Gil murmured, "The east end of the second level is all part of the Royal Sector. The biggest room that's still in its original shape there is behind the upper pan of the Sanctuary, which I guess was the old Assembly Room. Alwir uses it these days for his justice hall. There wasn't a thing in it resembling a book when we came to the Keep."
"Not after so long there wouldn't be, of course," Ingold replied softly. "Even if there were not periods of anathemas for the wizards, the records would have been moved as the Keep grew more crowded in the passing centuries."
"Might the wizards themselves have hidden them?" Rudy asked. "If there was some kind of attack against the wizards, could they have stashed them someplace in the labs?"
"They could have done so," Gil agreed. "Except we haven't found a stitch of anything written down here yet."
Rudy sighed. "This reminds me of when I was a little kid, and I'd have something that was really precious to me, and I'd put it in a safe place."
"That was so safe you never found it again," Gil concluded with regret. "I did the same thing."
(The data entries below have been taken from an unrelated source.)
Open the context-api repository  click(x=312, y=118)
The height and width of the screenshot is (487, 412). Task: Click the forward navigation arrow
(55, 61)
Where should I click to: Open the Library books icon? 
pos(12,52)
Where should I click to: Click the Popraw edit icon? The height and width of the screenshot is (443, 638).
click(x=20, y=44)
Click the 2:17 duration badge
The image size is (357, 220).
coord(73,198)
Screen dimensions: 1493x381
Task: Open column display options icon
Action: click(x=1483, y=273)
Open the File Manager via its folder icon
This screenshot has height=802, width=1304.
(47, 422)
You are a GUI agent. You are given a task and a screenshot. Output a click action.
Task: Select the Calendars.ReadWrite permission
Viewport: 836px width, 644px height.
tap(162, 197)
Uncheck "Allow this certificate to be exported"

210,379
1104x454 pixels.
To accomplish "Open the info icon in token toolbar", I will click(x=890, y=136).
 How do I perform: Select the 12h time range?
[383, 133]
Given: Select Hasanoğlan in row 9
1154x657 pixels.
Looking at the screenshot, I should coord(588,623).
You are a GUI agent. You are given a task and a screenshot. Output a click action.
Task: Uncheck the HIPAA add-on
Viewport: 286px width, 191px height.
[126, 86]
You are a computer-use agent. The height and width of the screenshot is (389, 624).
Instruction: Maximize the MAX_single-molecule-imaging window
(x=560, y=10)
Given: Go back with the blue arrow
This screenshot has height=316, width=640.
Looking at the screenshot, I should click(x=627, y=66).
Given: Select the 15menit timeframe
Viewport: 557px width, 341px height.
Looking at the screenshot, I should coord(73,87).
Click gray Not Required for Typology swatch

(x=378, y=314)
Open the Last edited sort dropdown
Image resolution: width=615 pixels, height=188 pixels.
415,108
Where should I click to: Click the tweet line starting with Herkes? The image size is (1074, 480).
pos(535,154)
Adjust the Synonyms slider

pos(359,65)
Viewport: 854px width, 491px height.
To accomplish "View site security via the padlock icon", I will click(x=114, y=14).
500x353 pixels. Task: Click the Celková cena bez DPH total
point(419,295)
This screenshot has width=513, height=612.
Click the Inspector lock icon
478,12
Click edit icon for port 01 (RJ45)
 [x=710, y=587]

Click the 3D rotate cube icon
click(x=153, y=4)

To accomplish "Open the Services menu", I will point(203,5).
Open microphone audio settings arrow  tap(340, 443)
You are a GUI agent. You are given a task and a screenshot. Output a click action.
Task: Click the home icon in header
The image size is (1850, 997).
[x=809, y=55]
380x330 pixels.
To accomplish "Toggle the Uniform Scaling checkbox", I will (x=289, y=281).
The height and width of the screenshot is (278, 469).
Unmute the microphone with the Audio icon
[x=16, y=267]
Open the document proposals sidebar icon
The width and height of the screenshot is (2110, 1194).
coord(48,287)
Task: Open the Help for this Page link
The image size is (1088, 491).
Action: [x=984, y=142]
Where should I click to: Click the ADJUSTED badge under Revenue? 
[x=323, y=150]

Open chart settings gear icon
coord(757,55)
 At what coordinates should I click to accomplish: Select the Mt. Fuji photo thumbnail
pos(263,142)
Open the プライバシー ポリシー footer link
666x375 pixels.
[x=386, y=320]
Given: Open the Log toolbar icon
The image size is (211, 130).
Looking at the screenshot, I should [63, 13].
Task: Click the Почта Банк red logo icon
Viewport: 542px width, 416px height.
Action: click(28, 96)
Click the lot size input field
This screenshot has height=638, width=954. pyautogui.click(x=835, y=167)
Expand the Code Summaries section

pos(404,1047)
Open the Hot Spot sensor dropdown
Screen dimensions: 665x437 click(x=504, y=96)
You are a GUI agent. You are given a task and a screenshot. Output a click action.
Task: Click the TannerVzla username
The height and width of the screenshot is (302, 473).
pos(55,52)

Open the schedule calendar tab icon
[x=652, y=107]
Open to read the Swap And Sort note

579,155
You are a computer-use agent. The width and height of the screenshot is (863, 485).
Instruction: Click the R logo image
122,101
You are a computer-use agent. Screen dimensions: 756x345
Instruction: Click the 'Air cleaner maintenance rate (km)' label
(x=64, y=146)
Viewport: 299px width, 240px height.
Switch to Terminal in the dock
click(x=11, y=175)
"Well," Rudy said gloomily, "mine was organic... and we found it eventually."
"They said-they said that the records might be lost," Minalde whispered, her forehead suddenly tightening, as if with pain. "Or that the secret of them would be hidden. That was why Dare said that we must remember."
" Dare said?" Ingold's white eyebrows went up. "Is it not from Dare, then, that you have these memories?"
She shook her head, and her hands tightened over his. "There were twenty of us. They-the wizards-did not want women to bear the memories. They said that women carry griefs enough of their own; that they bear too many losses, of husbands, of children. My baby died, that first winter. So cold," she whispered hopelessly. "So cold. But many of the men who could have done it refused. Some called it evil; others said only that it was too heavy a thing to bind to the shoulders of their children. But it was a chancy thing, and there were so few of us whose bloodlines the wizards could tie this to." Her voice had changed, stammering, as if seeking words, blurred with an accent at times, like the soft, rolling lilt of the spell that would unlock the vanished records of the Keep.
"Time is so deep," she murmured. "So many things are lost in its well. Dare said that we must remember." The pallid chill of the magelight glinted on a tear that trickled down, for griefs not her own. Ingold's scarred finger brushed it gently aside.
"What must you remember?" he asked gently.
She began to speak, hesitantly at first, then gaining strength and sureness as grief, fear, and wonderment colored her stammering voice. Now and then she stopped, struggling with concepts and memories that she did not understand- machines that operated by magic and spells that drew the lightning from the sky and ground to fuse the separate stones of the Keep's mighty walls. She spoke of battles fought by the mages against the Dark, who would come sweeping down from the Nest in the Vale to the north, of freezing nights torn by the fire and lightning of these combats, of hopelessness and terror, and of cold.